L’engagement élargi post-pandémie s’est poursuivi avec un nombre record de visites portuaires (17) et d’exercices (27) en 2023. Bien que la plupart des visites aient eu lieu en Océanie, les exercices en mer de Chine méridionale ont retenu l’attention de la région. Une formation multilatérale et un exercice de guerre anti-sous-marine réservé aux personnes déplacées en mer de Chine méridionale ont démontré la flexibilité des opérations de dissuasion du Japon en réponse aux menaces pesant sur le statu quo. Certains experts japonais ont même considéré ces exercices comme un changement dans la stratégie d’engagement du Japon, passant de convaincre les nations d’adopter la FOIP à une collaboration avec des nations partageant les mêmes idées pour dissuader les menaces.
La Chine n’a pas accueilli favorablement ce changement potentiel.
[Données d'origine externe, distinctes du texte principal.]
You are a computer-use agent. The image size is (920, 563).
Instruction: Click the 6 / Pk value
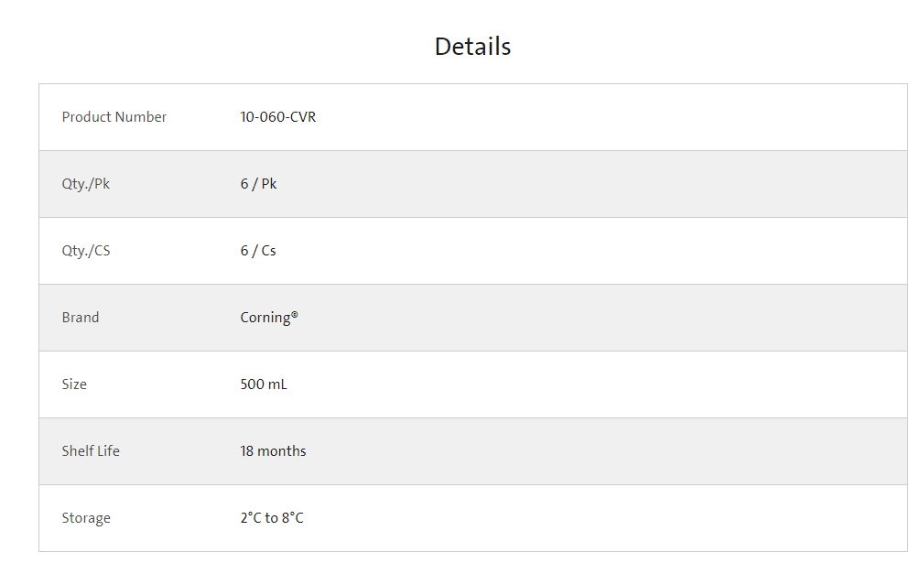(258, 184)
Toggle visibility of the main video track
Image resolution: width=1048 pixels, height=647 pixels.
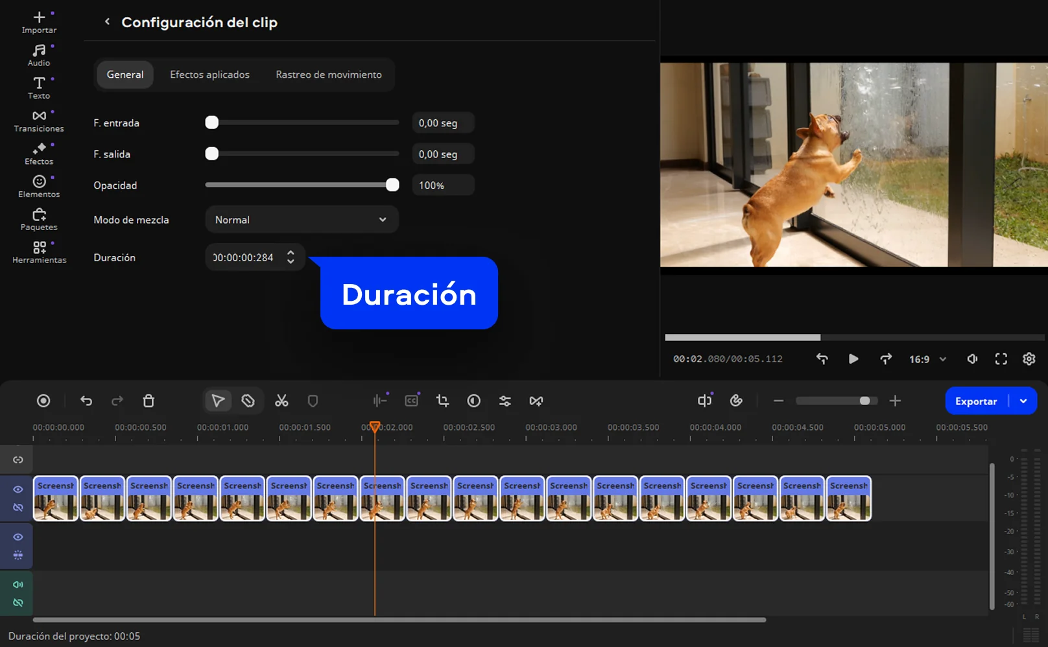click(x=18, y=489)
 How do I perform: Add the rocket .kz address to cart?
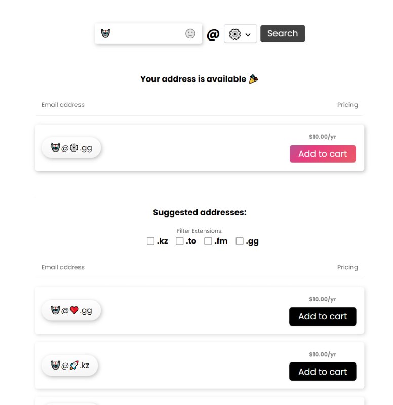pyautogui.click(x=323, y=372)
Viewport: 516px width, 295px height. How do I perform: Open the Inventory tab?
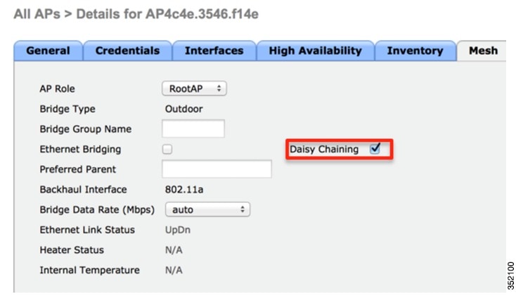415,51
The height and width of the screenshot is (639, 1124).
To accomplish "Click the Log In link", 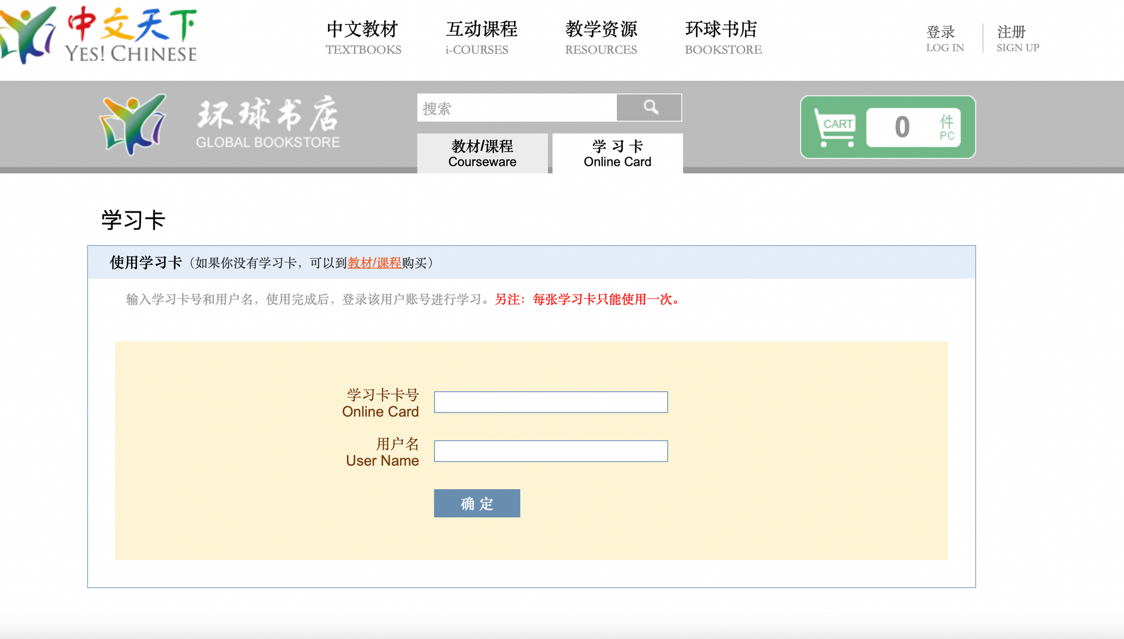I will click(944, 39).
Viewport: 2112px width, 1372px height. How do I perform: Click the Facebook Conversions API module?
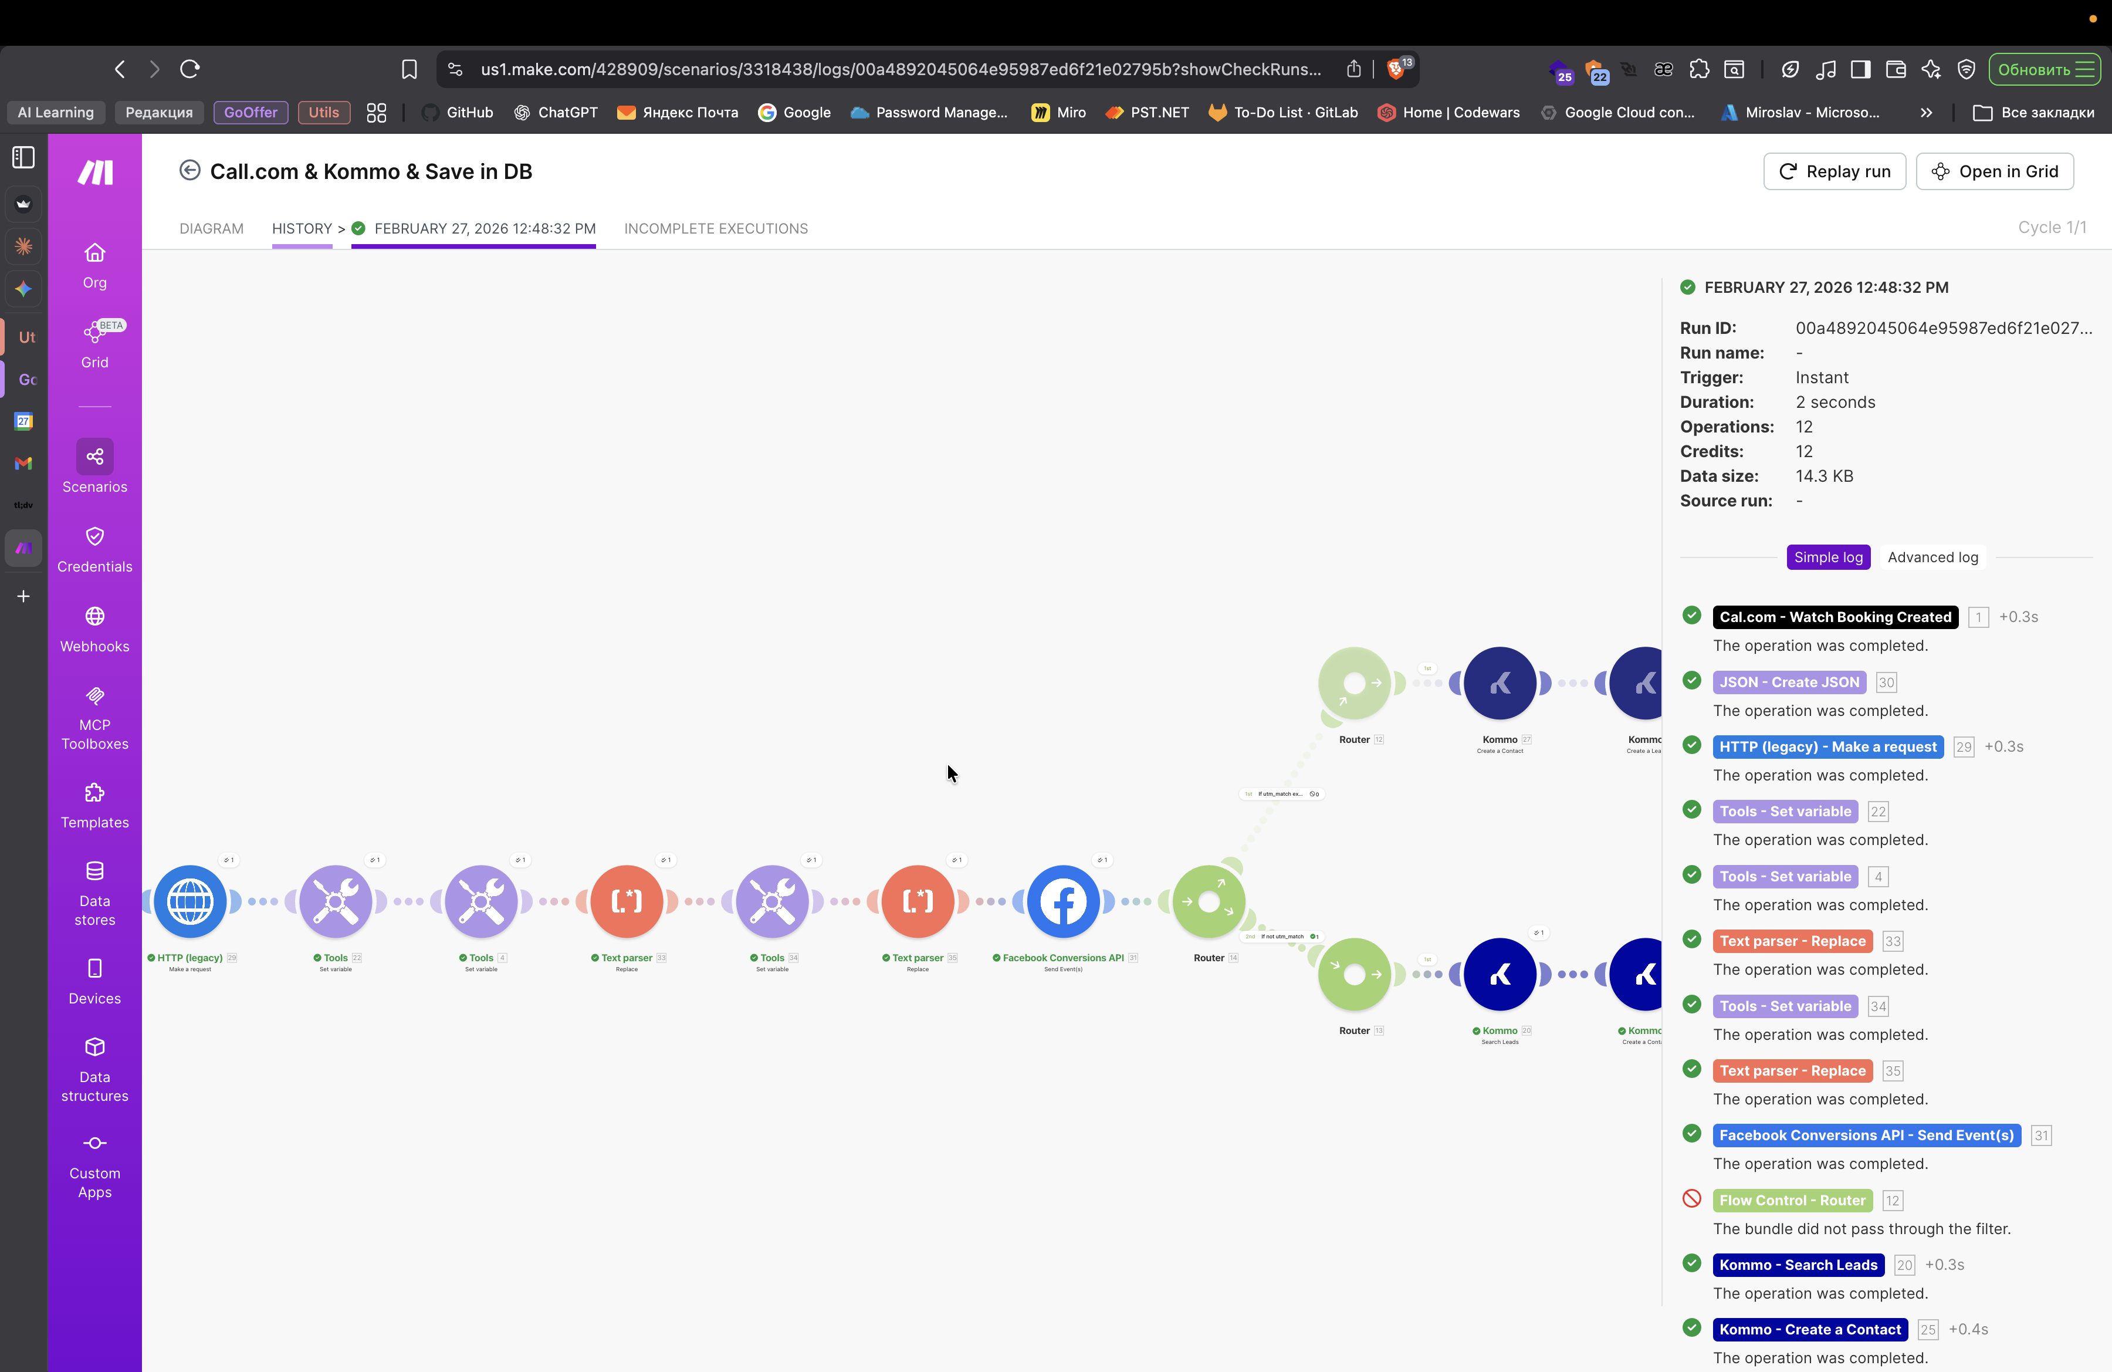click(1062, 902)
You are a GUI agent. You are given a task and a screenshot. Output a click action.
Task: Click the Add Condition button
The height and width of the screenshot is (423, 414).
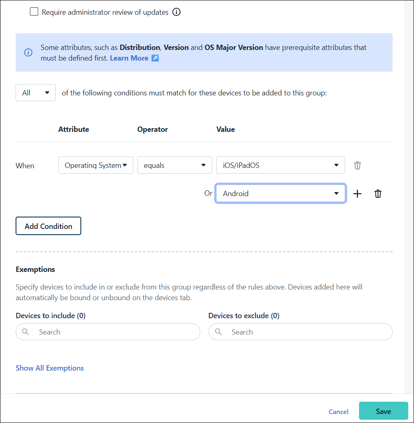pos(48,226)

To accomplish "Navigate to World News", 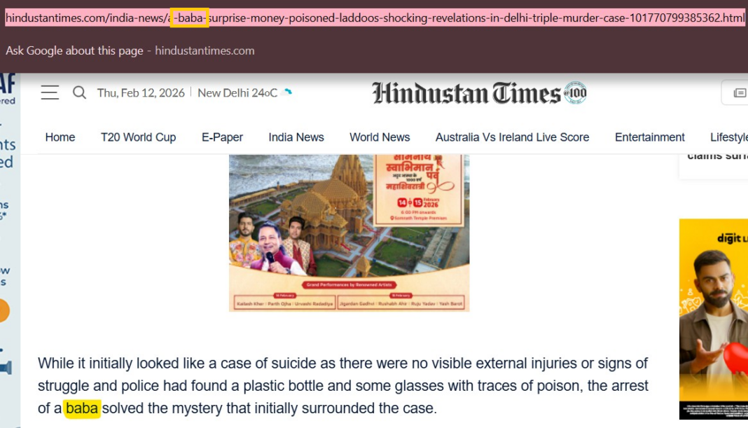I will click(380, 137).
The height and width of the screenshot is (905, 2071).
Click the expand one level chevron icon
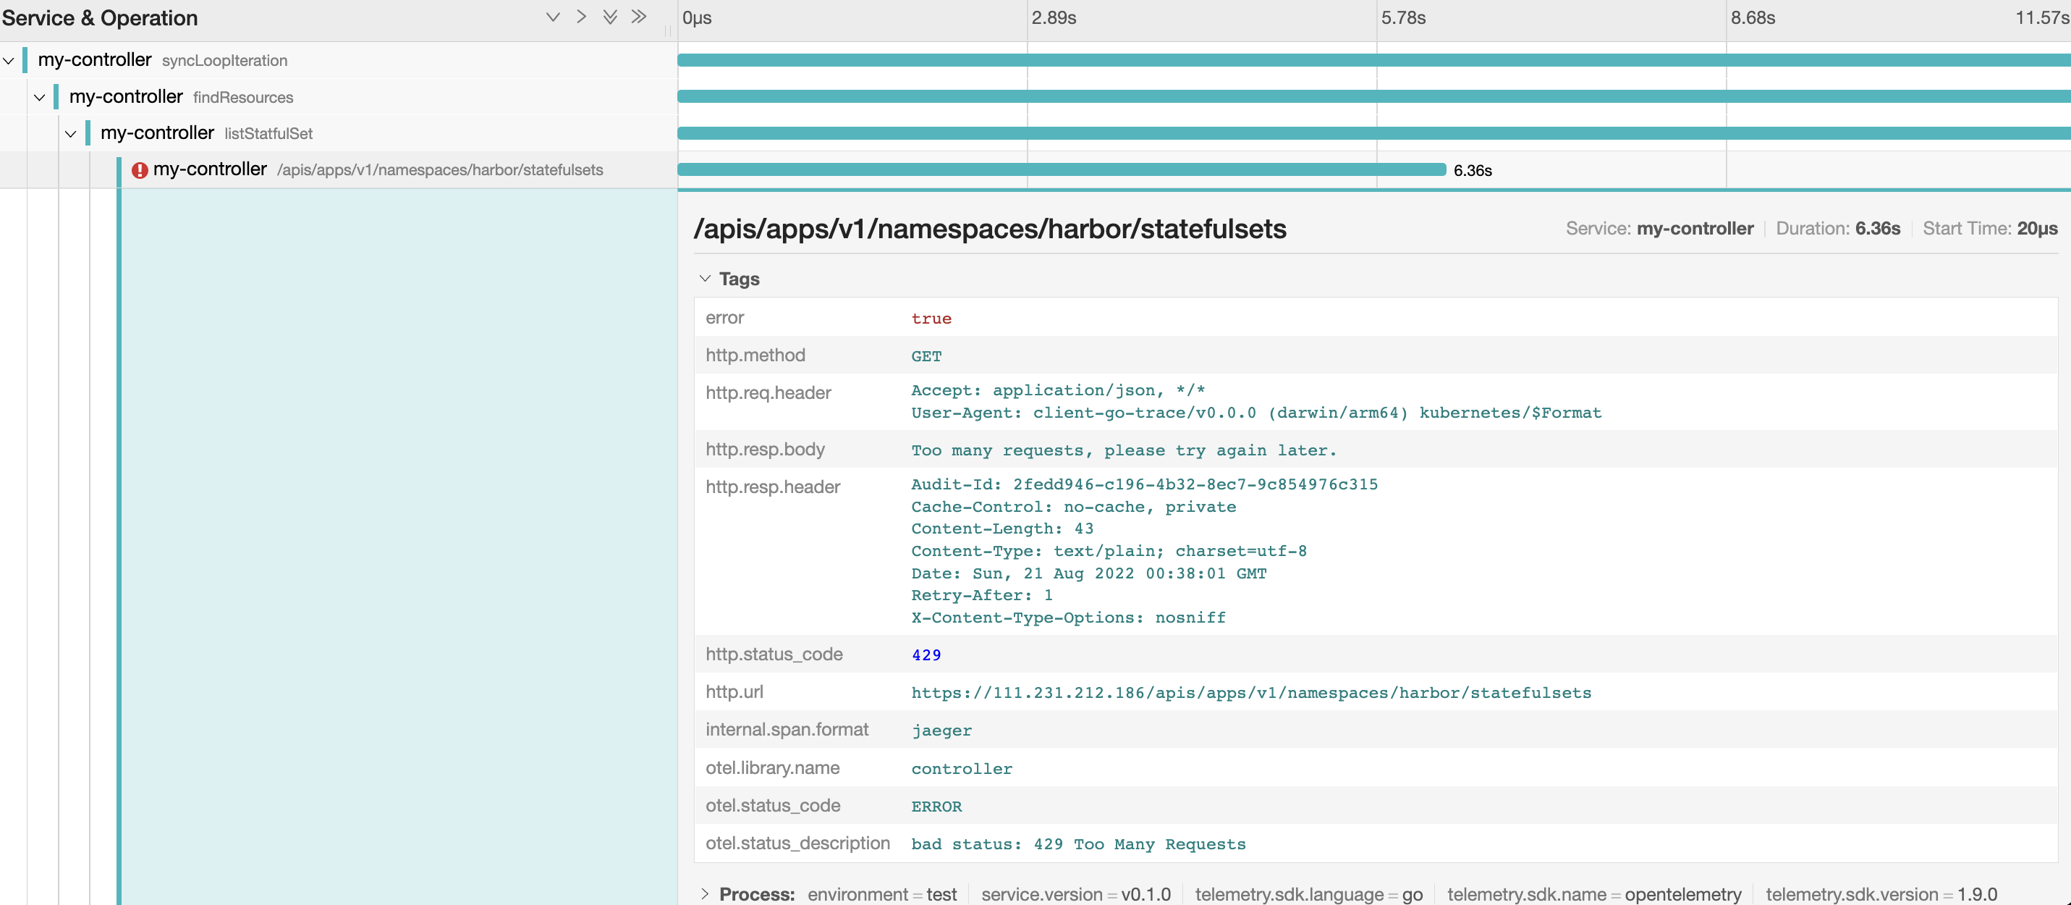pyautogui.click(x=552, y=17)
Pékin a critiqué les IPD comme mettant en danger la sécurité régionale, alors même que ses propres opérations navales se sont considérablement développées. L’expert militaire chinois Du Wenlong a déclaré que les IPD japonais étaient une opportunité pour les MSDF de mener des « exercices de combat offensifs en mer lointaine ».
Ce sentiment n’a pas trouvé beaucoup d’adhésion dans l’ensemble de l’Indo-Pacifique. Selon l’enquête sur l’état de l’Asie du Sud-Est de 2024, le Japon est la grande puissance la plus fiable parmi les Asiatiques du Sud-Est. De plus, 91 % des citoyens de l’ASEAN évaluent positivement la contribution proactive du Japon à la paix et à la stabilité régionales.
Les engagements régionaux de l’IPD n’ont fait que contribuer à améliorer les perceptions positives de la valeur du Japon pour l’Indo-Pacifique. En tant que tels, ces déploiements se poursuivront probablement dans un avenir prévisible, s’adaptant pour répondre aux besoins de politique étrangère du Japon.